Exercise details ▸ Every line from the one with "The image size is (638, 799)." through the final line of the data below goes in the answer, copied exactly. Pictures do not.

Exercise data ▸
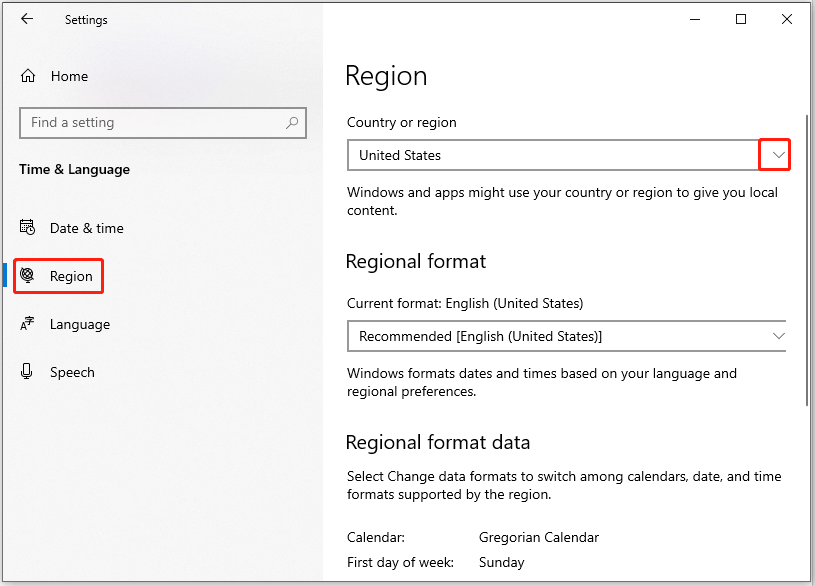Click the Region globe icon
This screenshot has width=815, height=586.
(28, 276)
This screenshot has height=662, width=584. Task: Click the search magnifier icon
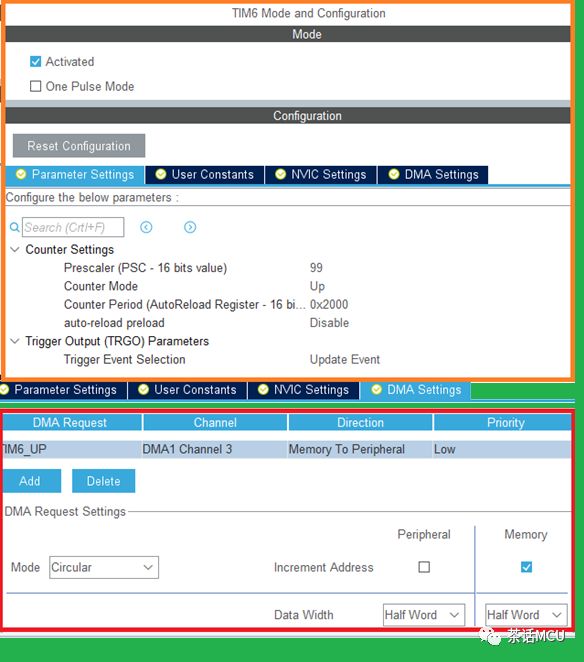point(14,227)
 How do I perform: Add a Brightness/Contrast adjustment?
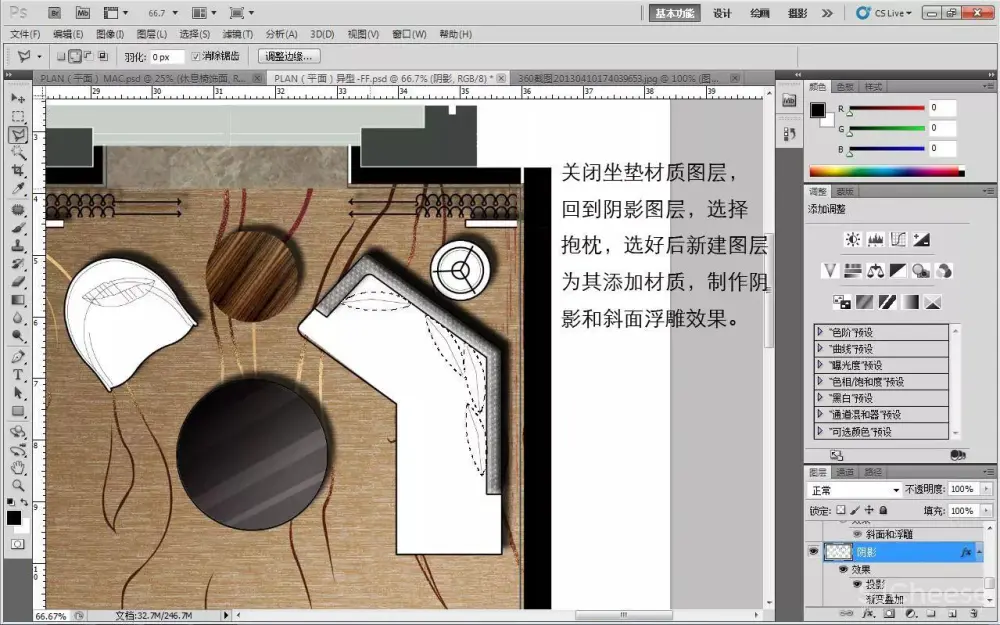tap(852, 240)
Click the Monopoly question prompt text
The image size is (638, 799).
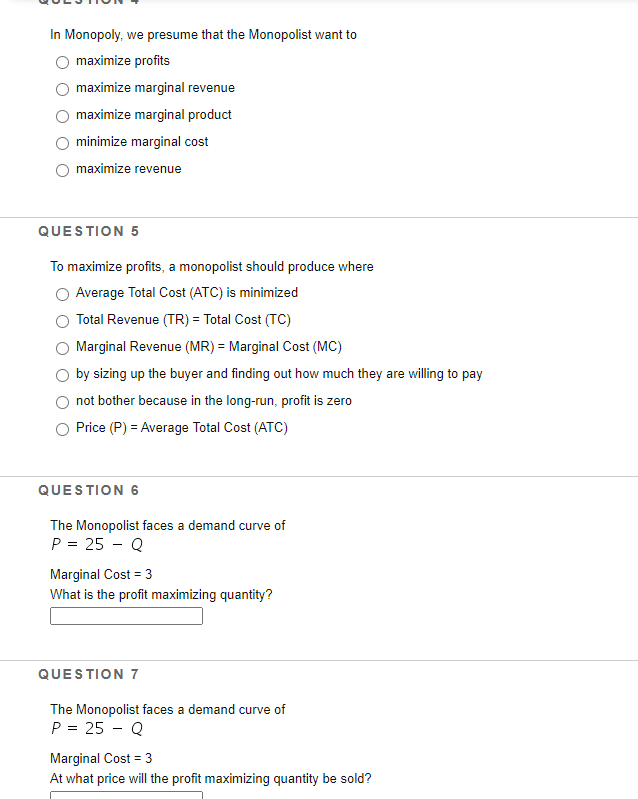[203, 35]

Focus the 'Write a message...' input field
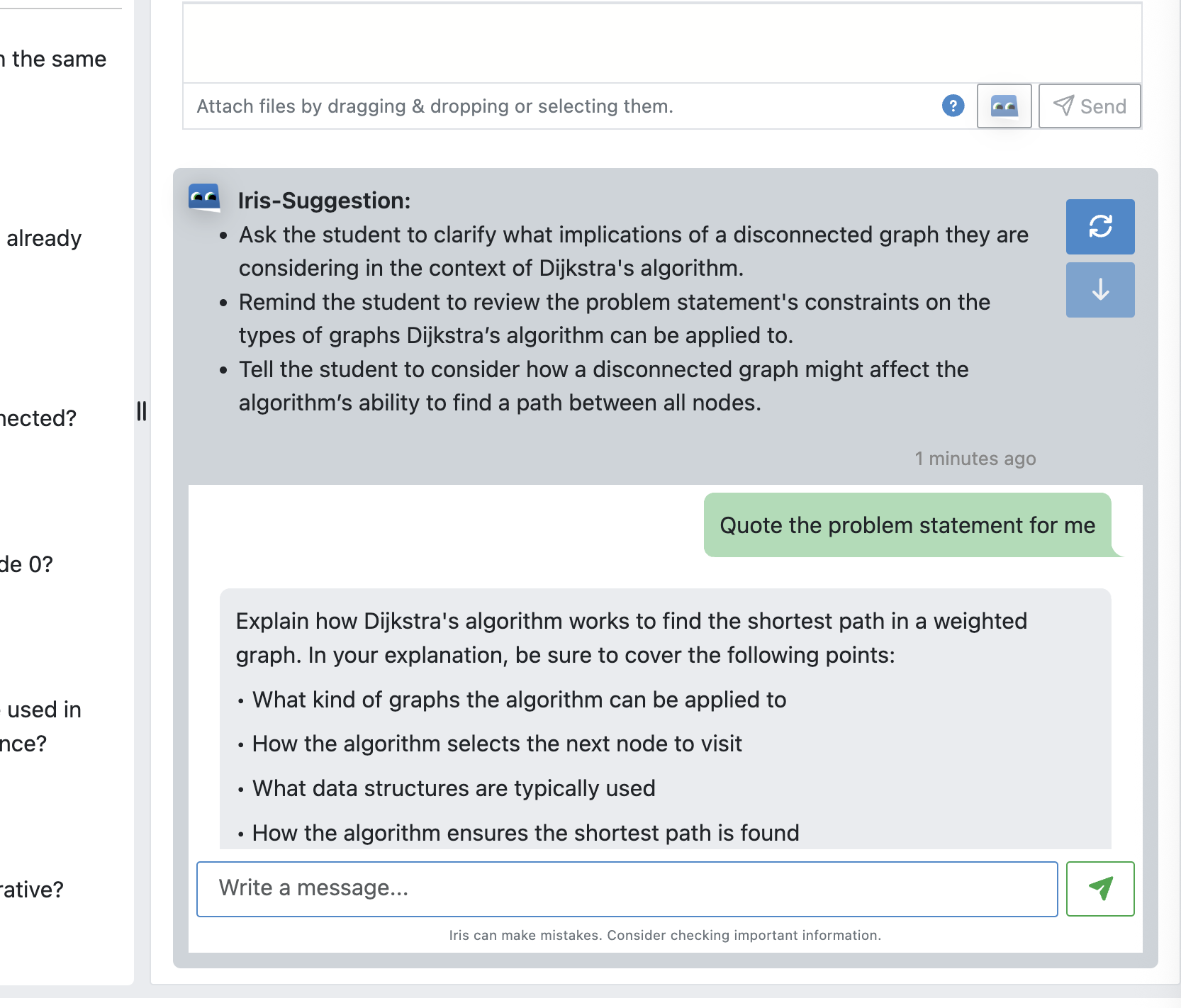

Answer space ▸
The image size is (638, 799).
[203, 35]

Focus the 'Write a message...' input field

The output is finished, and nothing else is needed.